Out of the listing below, copy every line that carries the string "dropdown".
[[ Provided data, beginning ]]
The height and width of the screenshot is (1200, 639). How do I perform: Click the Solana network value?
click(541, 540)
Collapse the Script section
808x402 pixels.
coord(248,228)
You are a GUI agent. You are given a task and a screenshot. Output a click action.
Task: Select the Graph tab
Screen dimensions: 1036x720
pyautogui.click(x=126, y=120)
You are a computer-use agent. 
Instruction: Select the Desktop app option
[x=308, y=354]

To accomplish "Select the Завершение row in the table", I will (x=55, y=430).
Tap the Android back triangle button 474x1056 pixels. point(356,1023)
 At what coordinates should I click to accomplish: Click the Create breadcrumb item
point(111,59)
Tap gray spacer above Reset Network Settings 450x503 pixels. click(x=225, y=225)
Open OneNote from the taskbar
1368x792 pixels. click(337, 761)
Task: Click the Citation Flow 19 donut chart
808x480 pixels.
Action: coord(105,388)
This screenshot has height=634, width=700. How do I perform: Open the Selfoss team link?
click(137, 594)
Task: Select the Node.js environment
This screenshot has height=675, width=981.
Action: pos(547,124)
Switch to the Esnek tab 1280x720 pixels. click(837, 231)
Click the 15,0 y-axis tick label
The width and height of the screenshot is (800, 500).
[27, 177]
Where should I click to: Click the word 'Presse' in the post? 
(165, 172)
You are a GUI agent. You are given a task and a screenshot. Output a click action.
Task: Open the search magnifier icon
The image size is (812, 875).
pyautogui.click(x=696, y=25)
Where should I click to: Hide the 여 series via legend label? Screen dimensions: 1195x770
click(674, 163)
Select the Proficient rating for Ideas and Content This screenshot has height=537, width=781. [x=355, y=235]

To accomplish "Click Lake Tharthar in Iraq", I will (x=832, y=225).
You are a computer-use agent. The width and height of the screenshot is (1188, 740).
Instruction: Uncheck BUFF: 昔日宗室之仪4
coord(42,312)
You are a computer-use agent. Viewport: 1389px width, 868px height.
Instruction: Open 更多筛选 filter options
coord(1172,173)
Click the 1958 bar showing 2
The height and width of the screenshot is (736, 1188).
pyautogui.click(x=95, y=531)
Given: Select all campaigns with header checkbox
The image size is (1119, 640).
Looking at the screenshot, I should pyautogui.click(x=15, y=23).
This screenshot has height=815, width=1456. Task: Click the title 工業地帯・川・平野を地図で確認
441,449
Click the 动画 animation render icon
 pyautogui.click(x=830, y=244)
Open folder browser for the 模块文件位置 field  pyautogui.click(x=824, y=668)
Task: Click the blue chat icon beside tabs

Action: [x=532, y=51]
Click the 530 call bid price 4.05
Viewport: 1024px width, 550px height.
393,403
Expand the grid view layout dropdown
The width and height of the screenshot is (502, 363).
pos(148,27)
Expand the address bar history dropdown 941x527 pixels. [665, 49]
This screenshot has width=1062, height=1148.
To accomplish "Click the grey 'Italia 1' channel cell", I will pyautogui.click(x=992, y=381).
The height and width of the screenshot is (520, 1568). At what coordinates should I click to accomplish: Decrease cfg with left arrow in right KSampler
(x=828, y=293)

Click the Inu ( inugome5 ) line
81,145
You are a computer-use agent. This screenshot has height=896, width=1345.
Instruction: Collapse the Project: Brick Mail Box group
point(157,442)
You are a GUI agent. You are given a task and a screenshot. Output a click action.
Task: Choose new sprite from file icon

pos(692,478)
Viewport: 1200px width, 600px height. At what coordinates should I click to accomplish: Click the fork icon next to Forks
[[ Provided data, end ]]
Task response:
Expand the grid view layout dropdown
Expand the address bar history dropdown 941x527 pixels. [665, 49]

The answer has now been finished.